Yusho patients show increased serum IL-17, IL-23, IL-1β, and TNFα levels more than 40 years after accidental polychlorinated biphenyl poisoning

The Yusho poisoning incident, caused by rice oil contaminated with polychlorinated biphenyls (PCBs), polychlorinated quarterphenyls (PCQs), and polychlorinated dibenzofurans (PCDFs) generated by heat-denatured PCBs, occurred in 1968 in western Japan. Although severe symptoms are rarely observed today, the levels of PCBs and PCDFs in the sera of Yusho patients remain high. The aryl hydrocarbon receptor (AhR), which also acts as a dioxin receptor, is a transcriptional regulator that mediates dioxin toxicity. Recent studies show that dioxin mediates its immune toxic effects via AhR and that AhR activation induces dysregulation of interleukin (IL)-17-producing T (T(H)17) cells. This study therefore hypothesized that Yusho patients would show dysregulated T(H)17 cell-mediated immune responses. To validate the hypothesis, levels of IL-17 and IL-22, each secreted by T(H)17 cells, along with IL-1 beta and IL-23 were measured in serum samples from 40 Yusho patients and 40 age-matched controls. Levels of tumor necrosis factor (TNF)-alpha potentially secreted by T(H)17 cell-stimulated neutrophils and macrophages were also measured.

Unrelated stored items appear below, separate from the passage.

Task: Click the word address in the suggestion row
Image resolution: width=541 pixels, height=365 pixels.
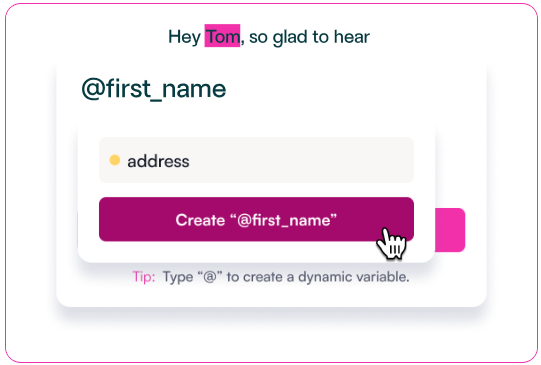Action: tap(158, 161)
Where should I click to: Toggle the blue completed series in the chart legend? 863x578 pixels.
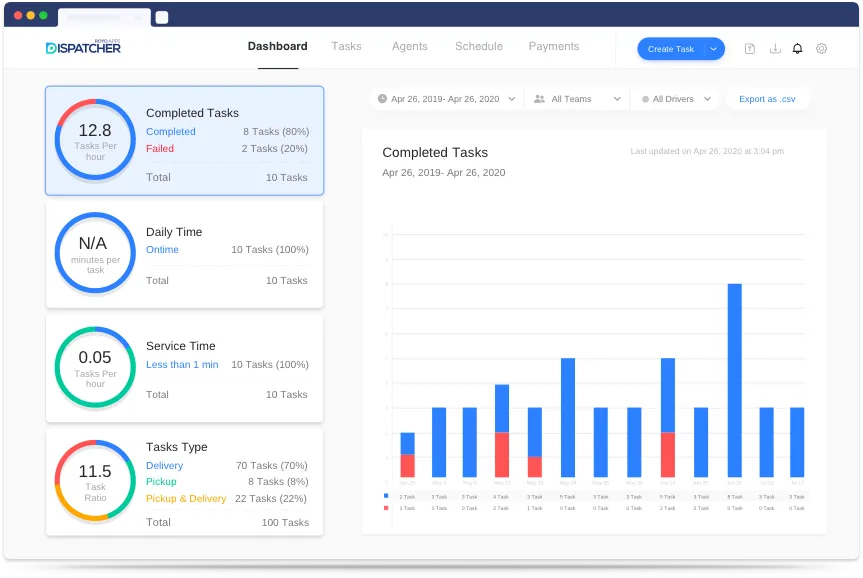[x=385, y=495]
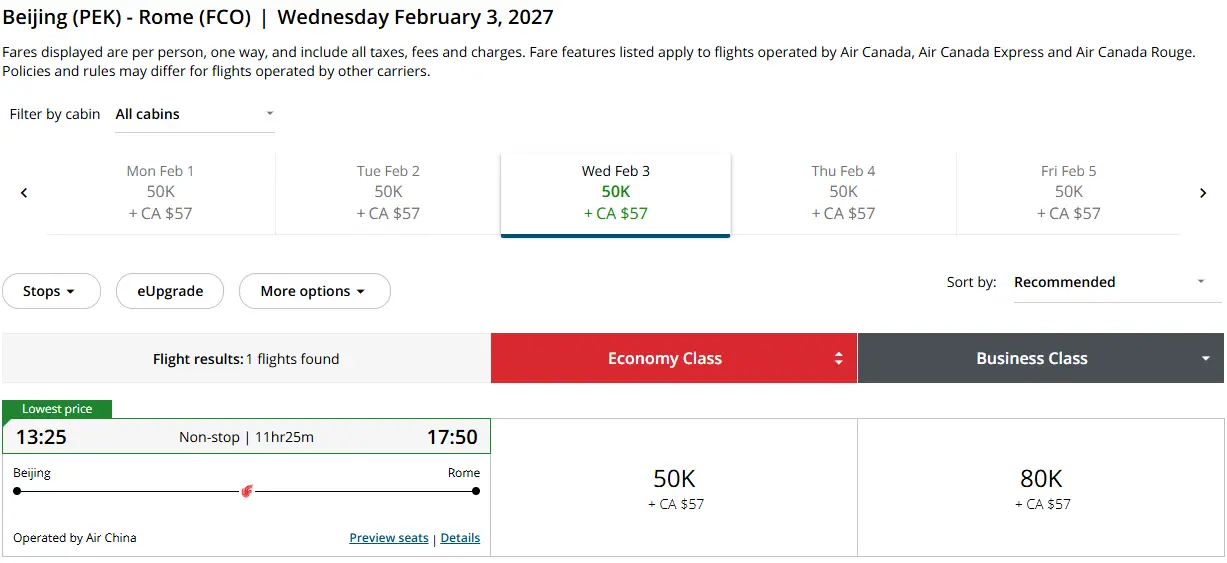
Task: Open the Sort by Recommended dropdown
Action: 1116,282
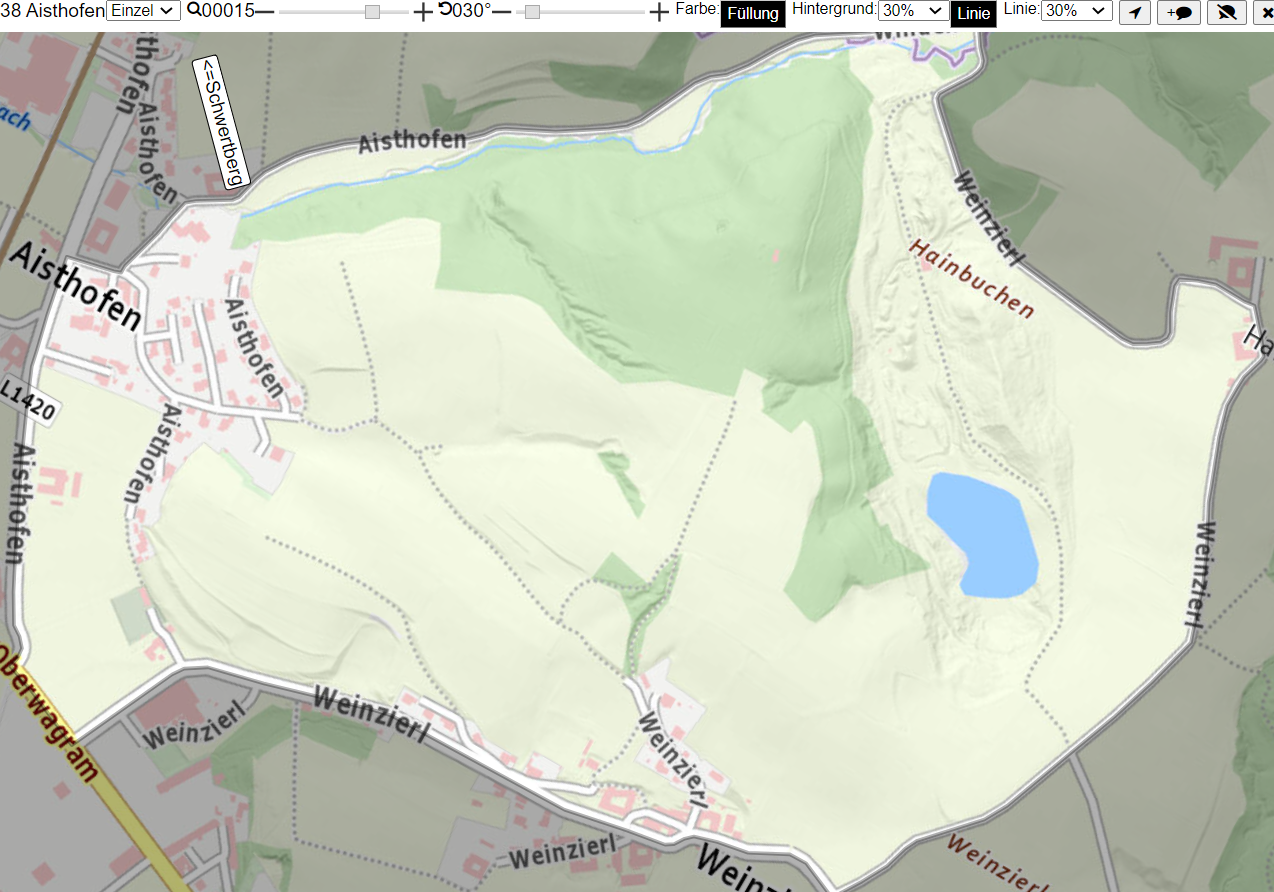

The results indicated that serum IL-17 levels, as well as those of IL-1 beta, IL-23, and TNF alpha, were significantly higher in Yusho patients than in controls. In contrast, serum IL-22 levels were significantly lower in the Yusho patients. These results suggest that Yusho patients have dysregulated T(H)17 cell-mediated immune responses that may be linked to inflammation.